Actual-time watcher with change streams
You might also resolve to carry out validations in close to actual time, checking the modifications shortly after they happen.
I begin a change stream for staff, in search of inserts/updates,
and apply the identical $lookup + $match to only the modified doc:
const cs = db.staff.watch([
{ $match: { operationType: { $in: ["insert", "update", "replace"] } } }
]);
print("👀 Watching staff for referential integrity violations...");
whereas (cs.hasNext()) {
const change = cs.subsequent(); // Get the following change occasion
if (["insert", "update", "replace"].contains(change.operationType)) {
const outcome = db.staff.combination([
{ $match: { _id: change.documentKey._id } }, // check the new document
lookupStage, // lookup dept info by deptno
matchStage // keep only docs with NO matching dept
]).toArray();
if (outcome.size > 0) {
print("nâš Actual-time Referential Integrity Violation Detected:");
printjson(outcome[0]);
}
}
}
In one other session, I insert one other worker, Dwight, in division 42, which continues to be lacking:
db.staff.insertOne({
empno: 9001,
ename: "Dwight",
job: "CEO",
deptno: 42 // 🚨 Nonetheless lacking
});
The loop on the change stream get notified of the insert, applies the aggregation pipeline verification and returns the next output:
âš Actual-time Referential Integrity Violation Detected:
{
_id: ObjectId('694da3aa8cd2fa3fe4d4b0c2'),
empno: 9001,
ename: 'Dwight',
job: 'CEO',
deptno: 42,
dept: []
}
Relatively than an error that blocks the applying, the applying handles this as any software alert.
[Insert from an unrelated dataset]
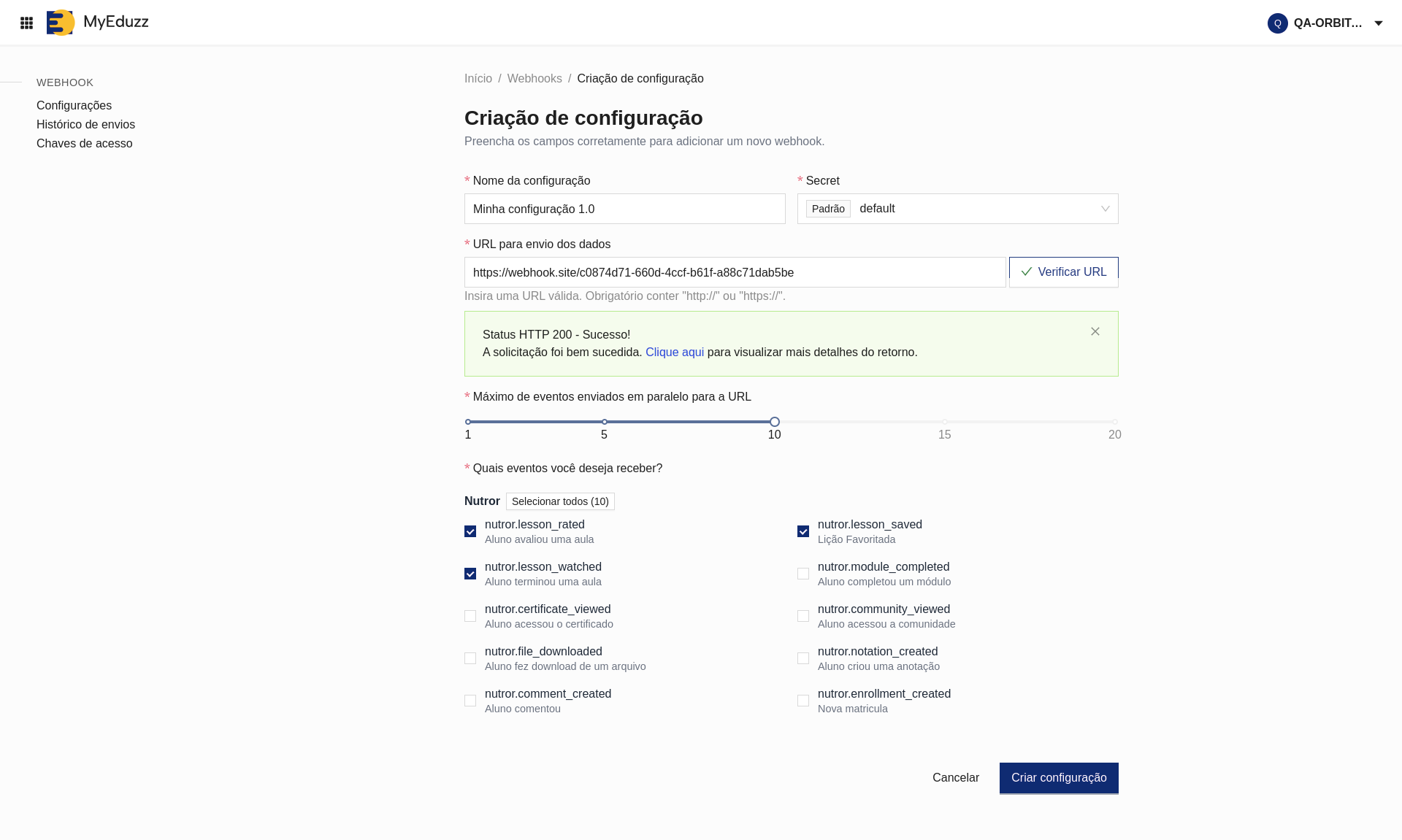Image resolution: width=1402 pixels, height=840 pixels.
Task: Click Selecionar todos (10) button
Action: (x=559, y=501)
It might both create a division mechanically or have a consumer analyze the state of affairs.
Fixing the Violations
I add the lacking division:
db.departments.insertOne({
deptno: 42,
dname: "DEVELOPER EXPERIENCE",
loc: "REMOTE"
});
I re-run the batch examine:
db.staff.combination([ lookupStage, matchStage ]);
Conclusion
In SQL databases, international key constraints require studying the mother or father report earlier than inserting or updating a baby and making use of locks if crucial. When deleting or updating referenced keys, the database checks for present youngsters and waits if a baby is being inserted. If customers manually carry out these operations on manufacturing or if the database administrator doubts the event staff, utilizing a SQL database with declared international keys is advisable.
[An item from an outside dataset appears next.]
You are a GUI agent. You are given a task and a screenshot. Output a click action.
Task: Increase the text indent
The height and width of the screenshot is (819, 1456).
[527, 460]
Nevertheless, these operations usually originate from an software that has already performed the required checks: it reads the referenced desk to get the important thing, verifies no youngsters exist earlier than deleting a mother or father, and infrequently prefers logical over bodily deletions. Further validations can establish bugs, however they will run asynchronously and combine with enterprise logic and alert techniques.
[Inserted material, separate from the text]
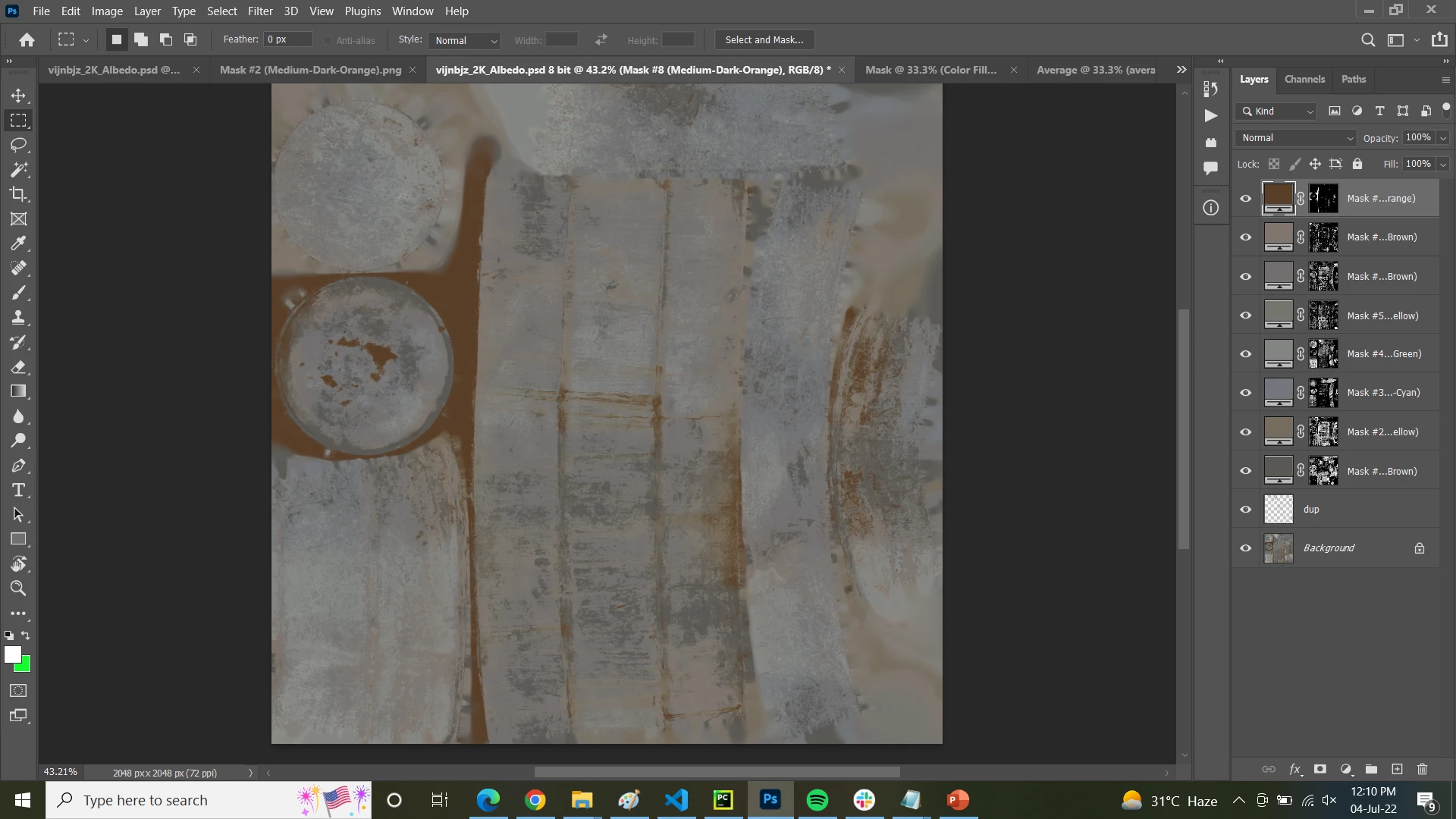Click the delete layer trash icon
This screenshot has width=1456, height=819.
point(1422,769)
In MongoDB, knowledge integrity is applied by builders throughout varied growth levels in a DevOps method, relatively than solely throughout write operations. This technique depends on not altering the manufacturing database past structured growth practices like peer evaluations and testing. Nevertheless, if the database administrator (DBA) does not management who accesses the database or does not belief the builders, they consider that each one verifications must be carried out inside the database earlier than every commit.